Whole Roasted Cauliflower With Lemon, Parmesan & Spice
A whole roasted head of cauliflower is a spectacular side dish that appeals to the eye as well as the taste buds. Substitute the Parmesan for vegan cheese, and it's a vegan main. It takes a bit longer than roasting the florets, but it’s worth the trouble for a special meal.
- 1 head cauliflower
- 1/3 cup Parmesan grated
- 1/3 cup olive oil
- 4 cloves garlic crushed
- 1 Limoneira® lemon zest & juice
- 1 teaspoon rosemary chopped
- 1 teaspoon smoky paprika
- 2 sprigs Italian parsley chopped
- 1/2 teaspoon kosher salt
- 1/4 teaspoon black pepper
Preheat the oven to 400°F.
Using a sharp knife, cut off the stem of the cauliflower, and cut out that inside core you would discard if you were cutting into florets. Take it slowly, so that you don’t cut too far. You want to leave the head intact.
In a small bowl, combine 2 tablespoons of the Parmesan, along with the remaining ingredients. Stir to blend.
Place the cauliflower in a large dutch oven or casserole, first with the stem side up. Pour about half the Parmesan mixture into the middle, letting it drip and drizzle throughout the florets.
Turn the head over, and drizzle the remaining sauce mixture over the top of the cauliflower. Brush any drippings back into the cauliflower.
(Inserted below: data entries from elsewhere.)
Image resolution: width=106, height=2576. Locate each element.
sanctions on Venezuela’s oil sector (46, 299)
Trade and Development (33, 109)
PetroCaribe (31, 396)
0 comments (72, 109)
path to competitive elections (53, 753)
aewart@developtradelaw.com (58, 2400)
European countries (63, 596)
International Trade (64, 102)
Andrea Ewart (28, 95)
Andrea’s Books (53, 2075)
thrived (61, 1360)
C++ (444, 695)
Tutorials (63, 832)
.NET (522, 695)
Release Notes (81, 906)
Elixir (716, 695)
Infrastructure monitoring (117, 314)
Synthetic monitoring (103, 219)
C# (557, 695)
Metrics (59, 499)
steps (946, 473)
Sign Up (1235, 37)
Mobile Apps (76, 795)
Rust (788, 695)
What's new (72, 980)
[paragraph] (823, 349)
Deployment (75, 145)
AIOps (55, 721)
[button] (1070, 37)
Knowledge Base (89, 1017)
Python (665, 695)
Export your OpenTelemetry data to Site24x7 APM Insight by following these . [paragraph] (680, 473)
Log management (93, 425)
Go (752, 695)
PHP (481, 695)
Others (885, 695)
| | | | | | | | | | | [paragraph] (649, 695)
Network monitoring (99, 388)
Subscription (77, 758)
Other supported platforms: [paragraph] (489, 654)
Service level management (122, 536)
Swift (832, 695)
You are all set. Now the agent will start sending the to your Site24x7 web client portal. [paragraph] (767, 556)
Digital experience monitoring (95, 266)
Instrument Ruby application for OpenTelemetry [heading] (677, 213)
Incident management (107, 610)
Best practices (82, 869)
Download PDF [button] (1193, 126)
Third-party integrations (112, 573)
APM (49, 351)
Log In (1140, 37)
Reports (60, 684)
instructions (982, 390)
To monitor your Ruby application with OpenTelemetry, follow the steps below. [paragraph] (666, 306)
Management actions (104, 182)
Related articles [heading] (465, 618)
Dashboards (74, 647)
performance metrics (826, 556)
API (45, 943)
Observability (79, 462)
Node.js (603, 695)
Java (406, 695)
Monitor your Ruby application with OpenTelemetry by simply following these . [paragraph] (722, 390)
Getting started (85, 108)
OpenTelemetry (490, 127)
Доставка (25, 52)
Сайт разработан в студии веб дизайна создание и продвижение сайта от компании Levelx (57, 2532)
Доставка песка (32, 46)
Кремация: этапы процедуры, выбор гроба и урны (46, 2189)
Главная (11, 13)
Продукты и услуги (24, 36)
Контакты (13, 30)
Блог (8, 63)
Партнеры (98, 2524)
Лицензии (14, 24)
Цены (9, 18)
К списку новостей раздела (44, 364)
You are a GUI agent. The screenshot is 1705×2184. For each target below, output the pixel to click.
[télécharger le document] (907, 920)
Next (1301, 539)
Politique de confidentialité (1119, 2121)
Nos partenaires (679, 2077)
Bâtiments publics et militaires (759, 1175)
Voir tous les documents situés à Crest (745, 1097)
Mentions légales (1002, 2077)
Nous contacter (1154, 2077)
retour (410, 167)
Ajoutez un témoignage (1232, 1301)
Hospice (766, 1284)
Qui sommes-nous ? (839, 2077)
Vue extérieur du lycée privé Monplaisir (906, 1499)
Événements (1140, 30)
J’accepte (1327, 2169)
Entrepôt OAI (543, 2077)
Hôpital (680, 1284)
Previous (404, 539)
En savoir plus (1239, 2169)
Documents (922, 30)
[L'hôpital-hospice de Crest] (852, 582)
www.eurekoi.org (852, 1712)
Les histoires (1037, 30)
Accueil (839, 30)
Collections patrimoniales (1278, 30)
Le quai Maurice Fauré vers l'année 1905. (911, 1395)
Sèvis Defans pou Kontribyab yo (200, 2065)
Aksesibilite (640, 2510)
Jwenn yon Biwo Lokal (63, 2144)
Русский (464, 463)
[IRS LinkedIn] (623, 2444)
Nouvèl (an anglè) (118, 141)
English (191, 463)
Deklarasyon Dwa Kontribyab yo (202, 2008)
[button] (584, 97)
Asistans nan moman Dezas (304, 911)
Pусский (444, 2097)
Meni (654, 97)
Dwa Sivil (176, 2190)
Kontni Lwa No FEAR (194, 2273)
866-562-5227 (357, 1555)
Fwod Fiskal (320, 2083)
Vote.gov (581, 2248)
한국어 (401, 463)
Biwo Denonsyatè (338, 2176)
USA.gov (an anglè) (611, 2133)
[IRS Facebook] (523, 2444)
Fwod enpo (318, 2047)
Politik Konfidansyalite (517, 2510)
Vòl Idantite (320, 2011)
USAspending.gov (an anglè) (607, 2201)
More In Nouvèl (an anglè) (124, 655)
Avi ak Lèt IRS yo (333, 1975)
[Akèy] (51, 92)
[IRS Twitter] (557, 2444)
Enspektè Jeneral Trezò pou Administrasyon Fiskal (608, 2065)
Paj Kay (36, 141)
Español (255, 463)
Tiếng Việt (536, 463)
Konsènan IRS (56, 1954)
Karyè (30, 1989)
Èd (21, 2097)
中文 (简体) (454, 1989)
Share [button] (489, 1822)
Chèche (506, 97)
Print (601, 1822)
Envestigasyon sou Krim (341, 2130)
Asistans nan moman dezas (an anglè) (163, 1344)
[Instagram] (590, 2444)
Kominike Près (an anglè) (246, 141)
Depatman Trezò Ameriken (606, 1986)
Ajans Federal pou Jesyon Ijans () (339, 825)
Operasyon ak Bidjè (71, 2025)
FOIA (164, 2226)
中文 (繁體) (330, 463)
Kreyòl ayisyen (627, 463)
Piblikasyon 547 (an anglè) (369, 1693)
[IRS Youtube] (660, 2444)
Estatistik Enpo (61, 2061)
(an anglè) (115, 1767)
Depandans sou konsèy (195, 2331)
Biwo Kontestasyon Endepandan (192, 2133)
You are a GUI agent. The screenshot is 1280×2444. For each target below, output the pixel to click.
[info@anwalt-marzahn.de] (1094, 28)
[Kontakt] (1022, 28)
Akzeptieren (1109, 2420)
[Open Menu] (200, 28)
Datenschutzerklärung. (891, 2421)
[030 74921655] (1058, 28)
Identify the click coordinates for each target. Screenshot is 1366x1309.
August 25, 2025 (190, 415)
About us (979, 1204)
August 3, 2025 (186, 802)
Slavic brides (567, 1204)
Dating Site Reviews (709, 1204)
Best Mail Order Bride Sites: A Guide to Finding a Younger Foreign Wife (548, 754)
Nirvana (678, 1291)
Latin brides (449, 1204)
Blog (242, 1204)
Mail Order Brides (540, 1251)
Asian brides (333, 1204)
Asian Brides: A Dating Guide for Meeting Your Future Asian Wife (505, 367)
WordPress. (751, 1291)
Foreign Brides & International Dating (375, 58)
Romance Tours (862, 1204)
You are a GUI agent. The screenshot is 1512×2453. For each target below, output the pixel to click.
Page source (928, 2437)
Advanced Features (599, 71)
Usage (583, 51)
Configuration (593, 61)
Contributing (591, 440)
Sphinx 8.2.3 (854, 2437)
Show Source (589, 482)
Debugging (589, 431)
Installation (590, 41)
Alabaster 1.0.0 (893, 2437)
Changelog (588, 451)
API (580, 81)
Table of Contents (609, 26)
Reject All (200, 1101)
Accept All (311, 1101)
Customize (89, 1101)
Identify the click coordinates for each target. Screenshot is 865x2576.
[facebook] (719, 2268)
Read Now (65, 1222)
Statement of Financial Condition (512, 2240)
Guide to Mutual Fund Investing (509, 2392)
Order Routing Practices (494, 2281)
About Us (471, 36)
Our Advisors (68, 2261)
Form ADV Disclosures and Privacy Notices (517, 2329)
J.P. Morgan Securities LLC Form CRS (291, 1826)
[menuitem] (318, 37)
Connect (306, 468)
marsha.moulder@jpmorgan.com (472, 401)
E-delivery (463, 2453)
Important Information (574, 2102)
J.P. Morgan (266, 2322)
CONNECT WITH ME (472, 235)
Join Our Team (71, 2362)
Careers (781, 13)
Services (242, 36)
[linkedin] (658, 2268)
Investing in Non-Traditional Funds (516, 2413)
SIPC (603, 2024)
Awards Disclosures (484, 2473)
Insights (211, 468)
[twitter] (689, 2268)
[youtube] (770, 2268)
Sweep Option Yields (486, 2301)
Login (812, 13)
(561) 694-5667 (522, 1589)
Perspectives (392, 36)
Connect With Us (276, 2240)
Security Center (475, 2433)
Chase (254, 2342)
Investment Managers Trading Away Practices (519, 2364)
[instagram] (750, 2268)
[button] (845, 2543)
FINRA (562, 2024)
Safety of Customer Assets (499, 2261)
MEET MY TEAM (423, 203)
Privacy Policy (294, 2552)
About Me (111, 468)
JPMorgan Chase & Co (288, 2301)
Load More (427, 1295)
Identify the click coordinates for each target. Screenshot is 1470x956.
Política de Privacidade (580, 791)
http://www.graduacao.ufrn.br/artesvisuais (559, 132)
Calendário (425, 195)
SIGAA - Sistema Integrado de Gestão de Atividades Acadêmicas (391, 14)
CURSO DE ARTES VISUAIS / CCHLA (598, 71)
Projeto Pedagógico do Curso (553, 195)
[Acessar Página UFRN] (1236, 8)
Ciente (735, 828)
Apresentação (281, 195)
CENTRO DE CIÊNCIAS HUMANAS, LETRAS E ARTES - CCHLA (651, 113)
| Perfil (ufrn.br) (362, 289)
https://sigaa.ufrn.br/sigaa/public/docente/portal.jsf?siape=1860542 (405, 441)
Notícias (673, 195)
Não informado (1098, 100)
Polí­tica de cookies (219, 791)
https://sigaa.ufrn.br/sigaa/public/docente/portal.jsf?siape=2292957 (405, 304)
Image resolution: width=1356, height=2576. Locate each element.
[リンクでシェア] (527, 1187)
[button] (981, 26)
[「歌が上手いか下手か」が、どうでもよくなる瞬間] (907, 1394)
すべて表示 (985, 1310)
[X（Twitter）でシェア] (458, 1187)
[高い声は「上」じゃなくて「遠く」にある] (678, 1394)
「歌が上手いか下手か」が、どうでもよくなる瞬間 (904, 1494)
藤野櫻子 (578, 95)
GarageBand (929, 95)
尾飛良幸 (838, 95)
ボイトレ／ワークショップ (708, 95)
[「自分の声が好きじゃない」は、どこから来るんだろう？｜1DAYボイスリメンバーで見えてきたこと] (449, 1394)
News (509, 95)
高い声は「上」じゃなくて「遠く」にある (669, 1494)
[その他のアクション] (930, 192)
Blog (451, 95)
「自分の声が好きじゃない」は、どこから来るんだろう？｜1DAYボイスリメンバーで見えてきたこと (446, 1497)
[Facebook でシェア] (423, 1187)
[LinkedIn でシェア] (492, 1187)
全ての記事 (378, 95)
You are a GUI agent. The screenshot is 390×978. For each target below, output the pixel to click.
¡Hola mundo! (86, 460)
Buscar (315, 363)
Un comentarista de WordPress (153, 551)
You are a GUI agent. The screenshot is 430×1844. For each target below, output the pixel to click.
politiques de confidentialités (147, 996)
If the dutch oven has a lid, cover it. If not, then make a tented cover with foil, and place in the oven. Bake for 35 to 50 minutes, depending on the size. It should be tender, and a knife should easily slide into the middle.
Take off the lid or foil tent, and sprinkle the remaining Parmesan over the cauliflower.
Broil for 3 to 5 minutes, until the Parmesan has begun to brown.